Creating Tasks
Create tasks using slash commands, natural language @mentions, or form modals — with auto-priority, estimates, and due dates.
Tickr gives you three ways to create tasks — a slash command, a form modal, and natural language @mentions. All three produce the same interactive task card in the channel.
Slash command
/tickr create [description]With a description — creates the task immediately:
/tickr create Fix the login page timeout issueThe task is assigned to you by default. Tickr auto-assesses priority based on keywords in the title (e.g., "crash" = critical, "bug" = high). If it sets a non-low priority, it tells you why.
Without a description — opens a form modal:
/tickr createThe modal has the following fields:
| Field | Required | Description |
|---|---|---|
| Title | Yes | What needs to be done |
| Description | No | Additional details (up to 300 characters shown on card) |
| Assignee | No | Slack user picker (defaults to you) |
| Priority | No | Low, Medium, High, or Critical (defaults to Low) |
| Estimate | No | Time estimate in natural language, e.g. "2 days", "1 week" |
| Due Date | No | Date picker |
| Tags | No | Comma-separated labels, e.g. "bug, frontend, urgent" |
| Repeat | No | Recurrence schedule: Daily, Weekly, Biweekly, or Monthly |
💡 Estimates matter
Setting an estimate calibrates Tickr's nudge engine.
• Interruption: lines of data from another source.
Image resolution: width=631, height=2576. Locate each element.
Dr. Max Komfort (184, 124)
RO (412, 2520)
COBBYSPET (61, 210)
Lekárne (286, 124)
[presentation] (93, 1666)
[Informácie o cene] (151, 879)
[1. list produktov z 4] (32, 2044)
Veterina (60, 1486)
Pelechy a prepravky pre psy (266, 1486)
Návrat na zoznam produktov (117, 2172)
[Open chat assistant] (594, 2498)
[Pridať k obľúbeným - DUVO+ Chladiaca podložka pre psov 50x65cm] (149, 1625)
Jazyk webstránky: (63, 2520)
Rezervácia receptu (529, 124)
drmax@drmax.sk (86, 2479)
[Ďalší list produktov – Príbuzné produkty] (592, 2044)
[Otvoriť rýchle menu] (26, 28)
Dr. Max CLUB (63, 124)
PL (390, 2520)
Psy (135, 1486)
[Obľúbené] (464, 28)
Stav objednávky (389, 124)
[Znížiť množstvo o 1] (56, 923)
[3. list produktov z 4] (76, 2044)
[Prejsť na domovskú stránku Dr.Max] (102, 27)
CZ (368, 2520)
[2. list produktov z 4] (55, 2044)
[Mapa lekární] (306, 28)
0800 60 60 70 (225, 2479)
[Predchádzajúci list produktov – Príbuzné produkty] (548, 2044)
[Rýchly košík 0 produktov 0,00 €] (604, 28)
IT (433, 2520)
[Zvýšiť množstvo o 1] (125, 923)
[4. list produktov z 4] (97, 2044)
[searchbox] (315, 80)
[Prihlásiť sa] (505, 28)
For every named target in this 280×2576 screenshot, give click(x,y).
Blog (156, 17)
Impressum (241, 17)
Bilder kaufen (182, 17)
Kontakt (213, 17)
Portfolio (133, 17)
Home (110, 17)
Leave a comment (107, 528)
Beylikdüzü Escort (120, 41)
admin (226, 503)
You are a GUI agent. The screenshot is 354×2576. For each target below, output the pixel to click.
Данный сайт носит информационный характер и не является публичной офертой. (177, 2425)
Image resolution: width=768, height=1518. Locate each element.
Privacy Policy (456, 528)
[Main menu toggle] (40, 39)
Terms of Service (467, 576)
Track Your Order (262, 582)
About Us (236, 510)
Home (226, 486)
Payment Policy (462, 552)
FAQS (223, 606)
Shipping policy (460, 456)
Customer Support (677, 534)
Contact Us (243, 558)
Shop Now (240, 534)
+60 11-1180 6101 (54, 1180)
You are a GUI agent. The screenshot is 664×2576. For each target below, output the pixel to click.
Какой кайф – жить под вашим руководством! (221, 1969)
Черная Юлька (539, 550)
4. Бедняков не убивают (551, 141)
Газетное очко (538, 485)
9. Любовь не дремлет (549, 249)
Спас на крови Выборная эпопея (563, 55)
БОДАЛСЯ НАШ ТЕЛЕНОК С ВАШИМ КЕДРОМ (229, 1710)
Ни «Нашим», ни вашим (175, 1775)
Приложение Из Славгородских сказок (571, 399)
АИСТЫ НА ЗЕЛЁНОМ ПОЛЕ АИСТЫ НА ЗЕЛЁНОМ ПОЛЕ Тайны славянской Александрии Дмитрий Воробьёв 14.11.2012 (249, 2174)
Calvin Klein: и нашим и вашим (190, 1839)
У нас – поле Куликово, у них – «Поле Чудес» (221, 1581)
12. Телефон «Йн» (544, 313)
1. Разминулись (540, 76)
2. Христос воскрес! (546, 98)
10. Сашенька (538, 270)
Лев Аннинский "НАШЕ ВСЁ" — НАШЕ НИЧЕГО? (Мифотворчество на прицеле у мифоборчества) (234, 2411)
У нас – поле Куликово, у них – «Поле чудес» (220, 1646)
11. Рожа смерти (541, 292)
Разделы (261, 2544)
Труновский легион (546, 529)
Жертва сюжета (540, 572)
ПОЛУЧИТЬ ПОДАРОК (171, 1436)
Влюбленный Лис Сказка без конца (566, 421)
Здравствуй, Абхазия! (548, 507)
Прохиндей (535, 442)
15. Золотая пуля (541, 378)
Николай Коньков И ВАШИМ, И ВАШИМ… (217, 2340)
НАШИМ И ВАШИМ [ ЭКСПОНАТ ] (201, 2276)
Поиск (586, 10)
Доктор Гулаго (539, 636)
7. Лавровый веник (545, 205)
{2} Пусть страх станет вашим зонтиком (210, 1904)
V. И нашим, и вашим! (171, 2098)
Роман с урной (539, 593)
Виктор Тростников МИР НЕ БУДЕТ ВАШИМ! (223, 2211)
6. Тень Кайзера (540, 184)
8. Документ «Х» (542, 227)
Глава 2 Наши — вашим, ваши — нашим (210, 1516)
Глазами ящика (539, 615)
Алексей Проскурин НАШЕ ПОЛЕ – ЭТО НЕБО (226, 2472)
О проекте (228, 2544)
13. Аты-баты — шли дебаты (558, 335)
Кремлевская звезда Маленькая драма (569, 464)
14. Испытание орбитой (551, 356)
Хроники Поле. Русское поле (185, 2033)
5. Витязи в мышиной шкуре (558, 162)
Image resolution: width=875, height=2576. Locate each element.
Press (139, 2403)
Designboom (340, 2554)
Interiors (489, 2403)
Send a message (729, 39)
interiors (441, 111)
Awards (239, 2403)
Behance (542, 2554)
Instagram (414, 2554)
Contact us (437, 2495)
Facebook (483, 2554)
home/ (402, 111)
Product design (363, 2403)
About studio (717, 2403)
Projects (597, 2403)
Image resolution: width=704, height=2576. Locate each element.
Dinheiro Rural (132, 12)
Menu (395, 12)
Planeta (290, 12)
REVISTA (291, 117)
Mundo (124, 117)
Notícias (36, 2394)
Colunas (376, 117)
A task estimated at "2 hours" gets nudged much sooner than one estimated at "2 weeks". See Smart Nudges for how this works.
Natural language with @Tickr
Mention Tickr in any channel where it's installed:
@Tickr create a task to fix the checkout flow, assign to @carol, due FridayTickr uses AI to extract:
- Title from your description
- Assignee from any @mention (defaults to you if none)
- Priority from keywords and context (see Priority System)
- Due date from relative phrases like "Friday", "next Monday", "end of week", "tomorrow"
- Estimate from phrases like "3 days", "1 week"
- Tags from categorization cues (e.g., "bug", "frontend work", "tech debt") — see Tags
- Recurrence from phrases like "every week", "daily", "monthly" — see Recurring Tasks
More examples:
@Tickr add a task: redesign the settings page — high priority, estimate 3 days@Tickr we need to migrate the database to Postgres, it's criticalThread-aware context
When you mention @Tickr in a thread, it reads up to 10 recent messages for context. This means you can have a conversation and then say:
@Tickr based on this discussion, create a task for the API refactorTickr uses the thread context to generate a better title and description.
Auto-priority assessment
When creating a task, Tickr automatically assesses priority based on several signals:
Keyword detection:
| Keywords | Priority |
|---|---|
| outage, down, crash, P0, sev-1, incident, broken, data loss, security, vulnerability | Critical |
| urgent, ASAP, bug, regression, P1, sev-2, deadline, hotfix, breaking, customer-facing, escalation | High |
| important, tech debt, refactor, performance, flaky | Medium |
Due date proximity:
| Condition | Priority |
|---|---|
| Overdue or due within 24 hours | Critical |
| Due within 3 days | High |
| Due within 1 week | Medium |
AI signals:
- Tone and urgency — exclamation marks, ALL CAPS, phrases like "right now" signal higher priority
- Assignee workload — if someone already has 3+ active tasks, Tickr leans toward higher priority so nudges fire appropriately
When Tickr sets a non-low priority, it briefly explains why:
Auto-set to critical priority (keyword: crash)
For full details on the priority system, see Priority System.
Task statuses
Every task starts as open when created. There are four statuses:
| Status | Emoji | Description |
|---|---|---|
open | ⚪ | Created but not started |
in_progress | 🔵 | Actively being worked on |
blocked | 🔴 | Waiting on a dependency or blocker |
done | ✅ | Completed |
You can transition between any status freely using commands, buttons, or @mentions.